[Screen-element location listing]
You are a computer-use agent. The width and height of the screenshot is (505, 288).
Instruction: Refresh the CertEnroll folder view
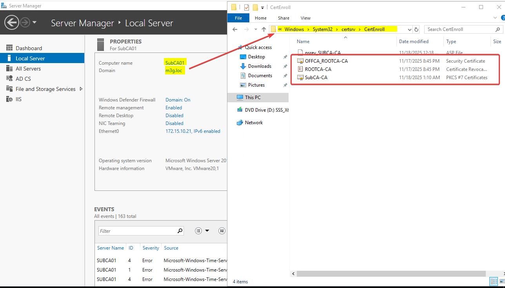click(x=416, y=29)
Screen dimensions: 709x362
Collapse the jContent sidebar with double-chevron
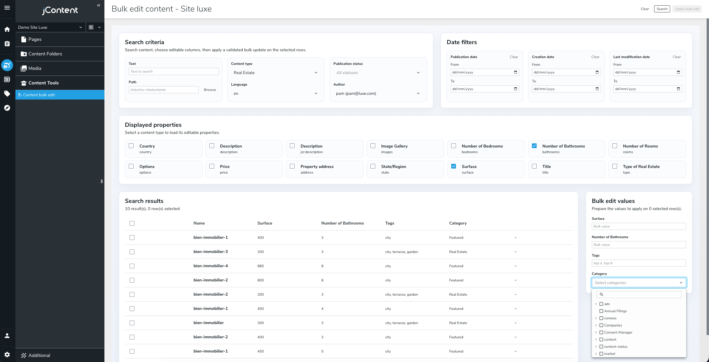point(98,5)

=== REQUIRED TASK ===
In the stretch from the line containing "Screen dimensions: 709x362" through the end of the listing, swap "sidebar" for "side panel" and give those lines again with everything else unchanged. Leave the pictures out of your answer.

=== REPLY ===
Screen dimensions: 709x362
Collapse the jContent side panel with double-chevron
point(98,5)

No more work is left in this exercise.